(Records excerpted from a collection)
####

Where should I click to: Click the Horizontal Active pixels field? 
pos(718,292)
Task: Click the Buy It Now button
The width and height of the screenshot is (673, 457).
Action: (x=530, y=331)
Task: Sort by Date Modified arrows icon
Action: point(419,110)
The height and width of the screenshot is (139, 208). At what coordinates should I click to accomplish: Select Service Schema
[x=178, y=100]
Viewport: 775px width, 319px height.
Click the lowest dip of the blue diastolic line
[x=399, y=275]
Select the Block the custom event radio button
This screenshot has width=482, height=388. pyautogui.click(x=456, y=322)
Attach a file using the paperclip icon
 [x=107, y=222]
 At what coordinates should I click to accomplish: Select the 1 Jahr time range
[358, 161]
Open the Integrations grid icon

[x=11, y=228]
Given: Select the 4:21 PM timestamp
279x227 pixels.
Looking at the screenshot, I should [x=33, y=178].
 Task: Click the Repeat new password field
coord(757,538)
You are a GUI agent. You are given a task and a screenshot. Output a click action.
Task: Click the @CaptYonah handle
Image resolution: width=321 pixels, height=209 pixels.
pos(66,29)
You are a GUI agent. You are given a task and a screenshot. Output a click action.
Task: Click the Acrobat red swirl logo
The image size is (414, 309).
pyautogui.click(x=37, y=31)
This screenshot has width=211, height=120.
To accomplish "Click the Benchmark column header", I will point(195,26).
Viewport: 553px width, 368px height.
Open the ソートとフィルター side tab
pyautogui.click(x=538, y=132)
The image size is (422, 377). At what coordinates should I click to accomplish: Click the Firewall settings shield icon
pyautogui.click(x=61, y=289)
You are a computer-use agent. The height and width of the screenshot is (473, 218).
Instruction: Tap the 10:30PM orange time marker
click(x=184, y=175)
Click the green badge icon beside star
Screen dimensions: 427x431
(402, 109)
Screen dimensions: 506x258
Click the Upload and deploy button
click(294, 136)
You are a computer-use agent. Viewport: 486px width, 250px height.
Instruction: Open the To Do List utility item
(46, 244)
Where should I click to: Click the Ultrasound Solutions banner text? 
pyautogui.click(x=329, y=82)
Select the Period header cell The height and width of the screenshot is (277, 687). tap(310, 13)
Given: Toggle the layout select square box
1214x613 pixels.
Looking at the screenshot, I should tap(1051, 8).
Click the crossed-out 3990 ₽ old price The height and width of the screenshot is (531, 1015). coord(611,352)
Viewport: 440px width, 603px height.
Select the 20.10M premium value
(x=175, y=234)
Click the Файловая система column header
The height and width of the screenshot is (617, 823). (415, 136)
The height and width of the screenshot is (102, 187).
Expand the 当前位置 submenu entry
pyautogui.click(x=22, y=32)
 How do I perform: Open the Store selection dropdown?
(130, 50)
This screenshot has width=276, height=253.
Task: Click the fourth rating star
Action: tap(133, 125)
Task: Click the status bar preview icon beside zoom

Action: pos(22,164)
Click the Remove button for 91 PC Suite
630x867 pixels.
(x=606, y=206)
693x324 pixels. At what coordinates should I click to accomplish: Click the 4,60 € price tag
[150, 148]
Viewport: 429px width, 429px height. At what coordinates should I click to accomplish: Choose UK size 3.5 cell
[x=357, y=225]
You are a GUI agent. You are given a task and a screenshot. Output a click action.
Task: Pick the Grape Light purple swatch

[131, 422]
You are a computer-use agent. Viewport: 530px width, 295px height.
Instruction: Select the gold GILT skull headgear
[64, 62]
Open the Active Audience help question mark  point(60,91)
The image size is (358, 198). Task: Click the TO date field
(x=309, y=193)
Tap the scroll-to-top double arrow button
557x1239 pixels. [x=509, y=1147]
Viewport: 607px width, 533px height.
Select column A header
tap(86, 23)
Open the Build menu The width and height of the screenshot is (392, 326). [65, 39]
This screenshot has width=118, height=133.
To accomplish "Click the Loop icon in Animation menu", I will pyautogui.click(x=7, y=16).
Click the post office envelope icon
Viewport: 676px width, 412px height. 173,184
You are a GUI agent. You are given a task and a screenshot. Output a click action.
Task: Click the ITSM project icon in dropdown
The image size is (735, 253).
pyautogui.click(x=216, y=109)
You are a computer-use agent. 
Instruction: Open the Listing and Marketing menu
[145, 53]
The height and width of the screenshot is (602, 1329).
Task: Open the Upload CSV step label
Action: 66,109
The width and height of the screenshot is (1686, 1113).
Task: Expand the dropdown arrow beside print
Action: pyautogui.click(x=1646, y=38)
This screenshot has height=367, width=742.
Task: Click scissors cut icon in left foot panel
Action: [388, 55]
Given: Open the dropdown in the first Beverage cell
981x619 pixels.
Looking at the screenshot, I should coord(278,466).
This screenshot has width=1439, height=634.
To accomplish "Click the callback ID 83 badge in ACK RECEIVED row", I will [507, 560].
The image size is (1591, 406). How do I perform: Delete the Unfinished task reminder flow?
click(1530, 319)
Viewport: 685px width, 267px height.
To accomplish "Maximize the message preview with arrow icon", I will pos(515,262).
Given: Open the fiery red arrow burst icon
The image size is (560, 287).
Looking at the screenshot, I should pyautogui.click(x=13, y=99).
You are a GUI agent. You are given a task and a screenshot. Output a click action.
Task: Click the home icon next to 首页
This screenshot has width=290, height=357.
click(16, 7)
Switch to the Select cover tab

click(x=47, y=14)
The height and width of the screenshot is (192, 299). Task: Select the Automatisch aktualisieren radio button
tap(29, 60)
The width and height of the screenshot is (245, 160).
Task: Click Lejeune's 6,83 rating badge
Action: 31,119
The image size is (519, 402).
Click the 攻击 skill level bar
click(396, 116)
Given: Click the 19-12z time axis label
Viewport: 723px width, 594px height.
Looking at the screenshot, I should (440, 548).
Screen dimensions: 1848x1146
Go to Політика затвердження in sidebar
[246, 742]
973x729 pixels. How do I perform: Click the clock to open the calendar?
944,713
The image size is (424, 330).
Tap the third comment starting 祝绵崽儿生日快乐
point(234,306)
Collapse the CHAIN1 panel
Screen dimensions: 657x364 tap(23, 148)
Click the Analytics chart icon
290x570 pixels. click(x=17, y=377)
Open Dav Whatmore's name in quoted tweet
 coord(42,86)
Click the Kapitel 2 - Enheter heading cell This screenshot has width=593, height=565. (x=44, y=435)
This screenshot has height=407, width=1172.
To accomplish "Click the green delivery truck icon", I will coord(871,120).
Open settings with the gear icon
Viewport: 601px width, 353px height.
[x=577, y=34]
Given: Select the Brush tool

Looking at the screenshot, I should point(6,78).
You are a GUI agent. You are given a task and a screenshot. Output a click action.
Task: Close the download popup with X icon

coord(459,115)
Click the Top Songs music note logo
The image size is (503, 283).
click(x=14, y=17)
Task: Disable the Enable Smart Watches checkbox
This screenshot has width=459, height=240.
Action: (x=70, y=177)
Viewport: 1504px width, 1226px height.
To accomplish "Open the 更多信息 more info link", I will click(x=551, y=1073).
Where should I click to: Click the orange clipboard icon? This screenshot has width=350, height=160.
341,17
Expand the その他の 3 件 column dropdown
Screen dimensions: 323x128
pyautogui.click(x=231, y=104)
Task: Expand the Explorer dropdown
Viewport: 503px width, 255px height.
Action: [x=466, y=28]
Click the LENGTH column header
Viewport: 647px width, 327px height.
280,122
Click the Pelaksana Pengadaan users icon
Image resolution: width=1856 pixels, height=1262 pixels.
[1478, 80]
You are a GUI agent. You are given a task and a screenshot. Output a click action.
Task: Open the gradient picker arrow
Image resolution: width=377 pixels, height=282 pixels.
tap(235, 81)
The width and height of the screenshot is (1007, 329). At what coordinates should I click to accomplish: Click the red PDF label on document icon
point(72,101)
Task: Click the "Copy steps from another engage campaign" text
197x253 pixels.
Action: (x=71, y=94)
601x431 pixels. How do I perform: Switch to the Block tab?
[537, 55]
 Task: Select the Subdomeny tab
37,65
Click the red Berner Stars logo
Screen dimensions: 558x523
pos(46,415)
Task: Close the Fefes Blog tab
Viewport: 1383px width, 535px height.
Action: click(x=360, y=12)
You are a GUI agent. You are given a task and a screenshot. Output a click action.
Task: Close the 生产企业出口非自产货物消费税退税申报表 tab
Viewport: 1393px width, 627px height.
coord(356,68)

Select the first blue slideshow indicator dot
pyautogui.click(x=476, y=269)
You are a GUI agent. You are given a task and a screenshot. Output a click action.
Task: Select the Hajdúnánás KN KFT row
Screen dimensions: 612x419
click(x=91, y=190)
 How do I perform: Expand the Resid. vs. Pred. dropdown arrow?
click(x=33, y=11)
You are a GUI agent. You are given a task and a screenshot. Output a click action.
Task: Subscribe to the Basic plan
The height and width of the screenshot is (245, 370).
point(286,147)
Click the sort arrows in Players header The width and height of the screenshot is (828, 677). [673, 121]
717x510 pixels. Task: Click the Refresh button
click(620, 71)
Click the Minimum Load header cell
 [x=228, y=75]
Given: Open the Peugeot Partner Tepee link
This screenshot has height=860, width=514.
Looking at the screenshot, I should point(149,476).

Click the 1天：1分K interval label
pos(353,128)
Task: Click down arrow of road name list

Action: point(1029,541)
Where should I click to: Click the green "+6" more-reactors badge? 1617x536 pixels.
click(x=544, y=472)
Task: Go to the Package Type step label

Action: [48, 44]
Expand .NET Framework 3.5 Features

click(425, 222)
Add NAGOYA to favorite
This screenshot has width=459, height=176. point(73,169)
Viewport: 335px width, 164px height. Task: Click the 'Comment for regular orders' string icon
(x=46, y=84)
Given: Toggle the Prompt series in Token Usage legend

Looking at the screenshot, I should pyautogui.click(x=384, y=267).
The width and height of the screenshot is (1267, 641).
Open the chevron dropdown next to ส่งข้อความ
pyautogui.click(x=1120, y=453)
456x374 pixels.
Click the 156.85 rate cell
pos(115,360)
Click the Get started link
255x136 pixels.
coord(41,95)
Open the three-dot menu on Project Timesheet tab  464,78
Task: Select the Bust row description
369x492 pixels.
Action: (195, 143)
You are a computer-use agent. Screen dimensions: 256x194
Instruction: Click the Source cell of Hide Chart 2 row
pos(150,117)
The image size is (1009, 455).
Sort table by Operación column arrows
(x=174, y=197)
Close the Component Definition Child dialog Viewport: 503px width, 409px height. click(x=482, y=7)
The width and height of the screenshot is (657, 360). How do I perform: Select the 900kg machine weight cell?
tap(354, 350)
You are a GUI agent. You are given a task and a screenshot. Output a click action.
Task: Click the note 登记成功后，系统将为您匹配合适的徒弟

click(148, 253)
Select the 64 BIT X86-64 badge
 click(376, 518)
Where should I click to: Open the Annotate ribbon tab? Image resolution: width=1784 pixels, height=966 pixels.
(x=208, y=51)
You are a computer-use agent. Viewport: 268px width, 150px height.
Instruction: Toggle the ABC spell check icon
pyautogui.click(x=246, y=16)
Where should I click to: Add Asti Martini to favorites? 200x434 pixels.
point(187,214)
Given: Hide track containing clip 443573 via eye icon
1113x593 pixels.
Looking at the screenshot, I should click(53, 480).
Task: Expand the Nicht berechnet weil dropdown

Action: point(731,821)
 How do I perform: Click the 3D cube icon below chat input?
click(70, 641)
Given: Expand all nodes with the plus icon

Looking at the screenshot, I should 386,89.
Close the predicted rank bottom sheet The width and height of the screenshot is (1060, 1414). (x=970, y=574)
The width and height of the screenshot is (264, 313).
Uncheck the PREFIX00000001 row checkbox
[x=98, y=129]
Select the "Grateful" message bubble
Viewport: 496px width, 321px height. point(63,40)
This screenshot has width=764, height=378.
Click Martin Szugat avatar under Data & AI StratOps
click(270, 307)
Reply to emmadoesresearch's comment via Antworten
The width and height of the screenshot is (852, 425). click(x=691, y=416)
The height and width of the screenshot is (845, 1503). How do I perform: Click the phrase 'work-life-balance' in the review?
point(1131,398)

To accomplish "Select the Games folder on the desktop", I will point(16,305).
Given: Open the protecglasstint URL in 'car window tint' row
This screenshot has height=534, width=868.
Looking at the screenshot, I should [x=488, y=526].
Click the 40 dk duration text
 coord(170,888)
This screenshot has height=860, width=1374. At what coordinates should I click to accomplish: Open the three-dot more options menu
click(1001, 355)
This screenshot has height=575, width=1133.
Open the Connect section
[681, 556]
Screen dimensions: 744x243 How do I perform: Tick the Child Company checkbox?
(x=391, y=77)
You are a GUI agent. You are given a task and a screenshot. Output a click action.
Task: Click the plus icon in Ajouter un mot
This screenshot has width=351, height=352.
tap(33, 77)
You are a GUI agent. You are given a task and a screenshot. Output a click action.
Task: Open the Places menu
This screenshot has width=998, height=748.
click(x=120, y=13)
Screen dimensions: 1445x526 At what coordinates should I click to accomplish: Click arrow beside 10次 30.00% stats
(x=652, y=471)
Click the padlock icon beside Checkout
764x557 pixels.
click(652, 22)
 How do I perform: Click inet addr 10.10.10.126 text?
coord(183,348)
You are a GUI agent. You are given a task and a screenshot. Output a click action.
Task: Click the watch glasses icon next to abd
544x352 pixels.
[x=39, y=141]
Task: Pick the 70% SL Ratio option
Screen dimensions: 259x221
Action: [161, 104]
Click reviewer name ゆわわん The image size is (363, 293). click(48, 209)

####

Collect the lines of the data that carry the word "computer".

You are a computer-use agent. The height and width of the screenshot is (473, 218).
You are a computer-use agent. Viewport: 486px width, 250px height.
You are a computer-use agent. Viewport: 530px width, 295px height.
You are a computer-use agent. 
You are a computer-use agent. Screen dimensions: 256x194
You are a computer-use agent. Viewport: 268px width, 150px height.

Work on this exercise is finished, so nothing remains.